TASK BRIEF
Reproduce word for word the forum thread below about bagpipe embellishments in MuseScore producing the wrong note.

TEXT SECTION
┌──
Bagpipe Embellishments inserting the wrong note

• Apr 21, 2024 - 17:49

Hello! I'm rather new to Musescore, but am transcribing in some bagpipe tunes, and have quickly run into an issue. I assume the problem is mine, but would love your advice.

When I add in bagpipe embellishments, many of the notes hit the paper wrong. For a simple example, I put click a note, and select a "Single Gracenote High G", but what is added to the screen is an F sharp.

I've added an image below. Any help?

SOLUTION: https://musescore.org/en/node/363142#comment-1239652

Attachment Size
Untitled.png 36.47 KB

Comments

In reply to by Jojo-Schmitz

Why are you doing this to me? You have to have seen my response saying (with photo proof) that the settings you told me to set were already set. I did what you told me but that clearly isn't it. Unless I misunderstood and did something wrong, in which case it would be super cool if you told me what I did wrong.

Please?
└──
DATA SECTION
┌──
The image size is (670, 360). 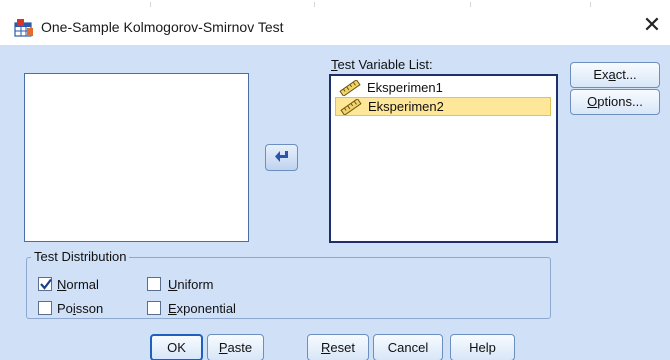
└──
┌──
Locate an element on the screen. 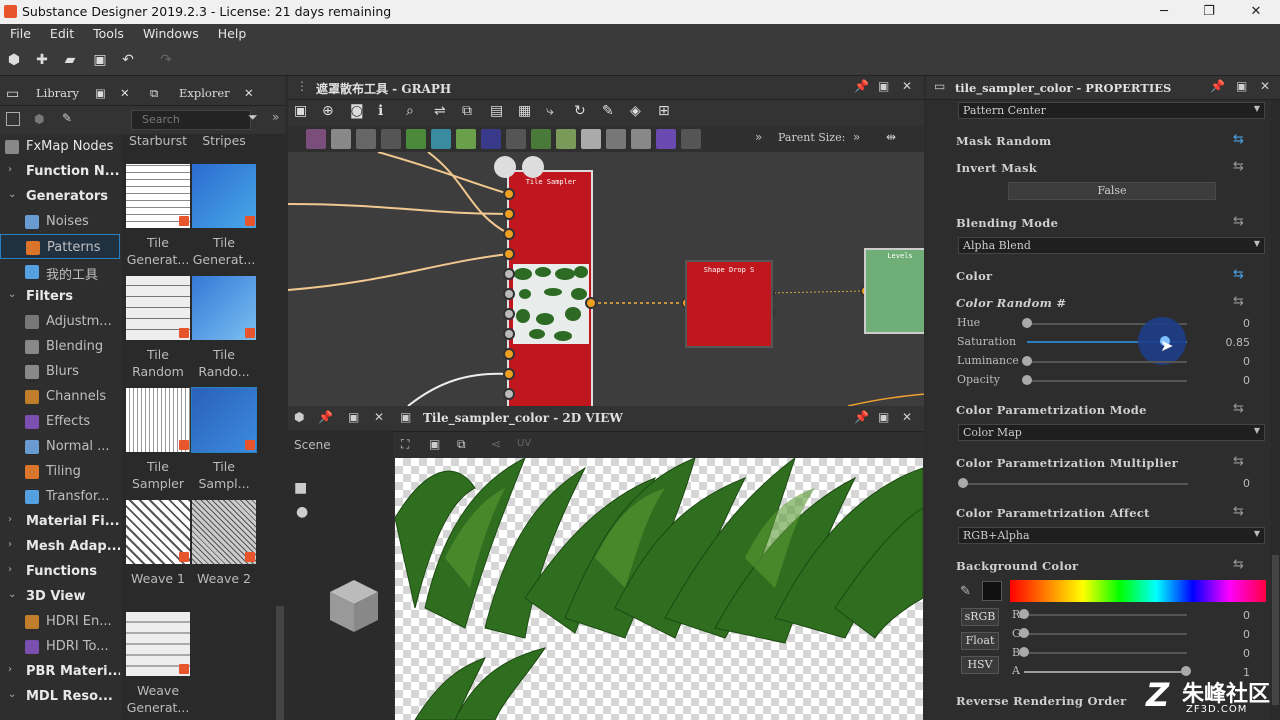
└──
THE COMPLETED TASK
Bagpipe Embellishments inserting the wrong note

• Apr 21, 2024 - 17:49

Hello! I'm rather new to Musescore, but am transcribing in some bagpipe tunes, and have quickly run into an issue. I assume the problem is mine, but would love your advice.

When I add in bagpipe embellishments, many of the notes hit the paper wrong. For a simple example, I put click a note, and select a "Single Gracenote High G", but what is added to the screen is an F sharp.

I've added an image below. Any help?

SOLUTION: https://musescore.org/en/node/363142#comment-1239652

Attachment Size
Untitled.png 36.47 KB

Comments

In reply to by Jojo-Schmitz

Why are you doing this to me? You have to have seen my response saying (with photo proof) that the settings you told me to set were already set. I did what you told me but that clearly isn't it. Unless I misunderstood and did something wrong, in which case it would be super cool if you told me what I did wrong.

Please?